Now, years later, she still liked to run in the city. It was simply another one of her many pleasures. Running in New York was almost as much fun as running in the country. It was a series of steel, glass and concrete valleys. All of them her playground.

She increased her pace and it wasn’t long before she found herself on 2nd Avenue. She passed the juice bar where she used to pick up special fruit smoothies for her father. She crossed the street just before Trump Tower, and took in the reinforcements and armed guards outside the building.

She didn’t care for politics on that scale. Her father had met Trump on numerous occasions and didn’t much like him but knew how to use him. Life was just a game for the powerful, and those who were prepared to do what no one else would. This, she had learned from her father.

A little further and she was at Central Park. She took the sidewalk that ran along the east side of the park and checked her watch.

22:28.

She increased her pace again, finding new gears. Her legs began to move faster and faster until she was in full sprint. This was of necessity, so she could be sure not to miss her target. This run was not cathartic – purely business and pleasure. She thought again of her first run in Manhattan. The day after she met Melanie before she was heading out on her summer of self-discovery. Poor Melanie didn’t find herself that summer.

Melanie’s body was never found.

At ten-forty she slowed down as she came to the entrance to the Metropolitan Museum of Art. There were people leaving via the main entrance, dressed in cocktail dresses and tuxedos. She took a seat on the steps and caught her breath.
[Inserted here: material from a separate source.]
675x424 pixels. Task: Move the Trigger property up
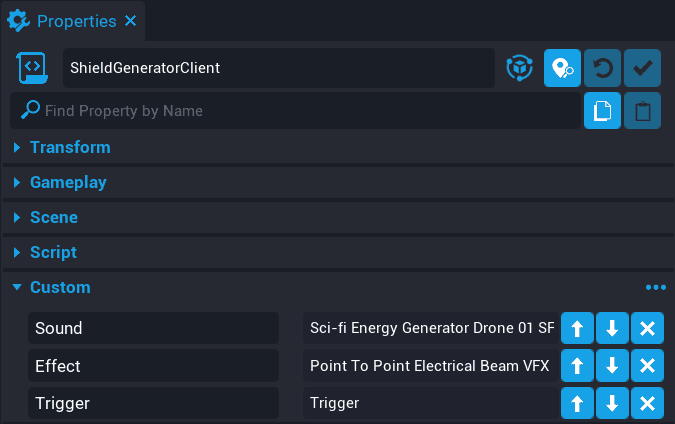pos(577,404)
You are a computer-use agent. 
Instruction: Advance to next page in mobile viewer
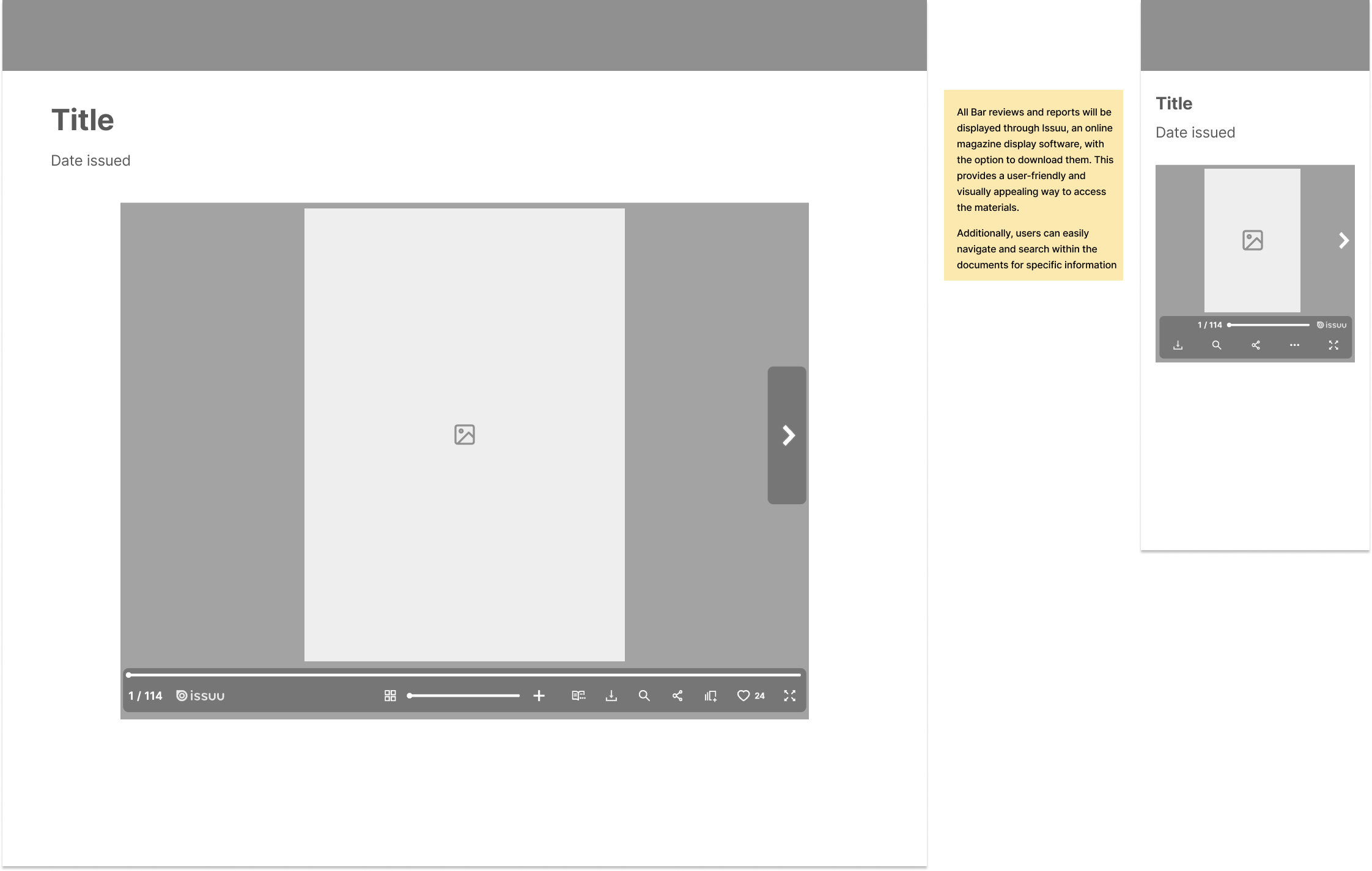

A few minutes passed before she saw him.

Medium height. Grey hair in a side parting. A tuxedo beneath a cashmere overcoat and scarf. He was talking to two elderly women, and held out an arm for each of them as he escorted them down the steps. His name was Hal Cohen. For fifteen years he had been her father’s political strategist, mayoral campaign manager, chief fundraiser, and accomplice.

As they reached the bottom of the steps, the ladies thanked Hal.

She stood up, quite suddenly. Fast enough to catch his eye.

When Hal saw her, his smile faded. He quickly returned it to his face as he waved goodbye to the ladies who made their way to the crosswalk. He stood there for a moment, his hands in his coat pockets. His breath misting in the night air as he contemplated what to do next.

He bowed his head, and casually made his way over.

‘Did you have an enjoyable evening?’ she said.

‘It was a fundraiser for a friend. Enjoyment wasn’t on the menu,’ said Hal. He placed a hand on her shoulder, in a paternal fashion, and said, ‘I’m real sorry about your dad, kiddo.’

That’s what he always called her: kiddo. When Hal began to help her father into political office, he came to the house to talk to him, meet her mother, meet the family; make sure there were no skeletons in the closet. He said if there were skeletons, he would need to know so he could bury the whole closet at the bottom of the East River.

‘Thanks. He always liked you. Said you could fix anything. I need to talk to you, Hal,’ she said.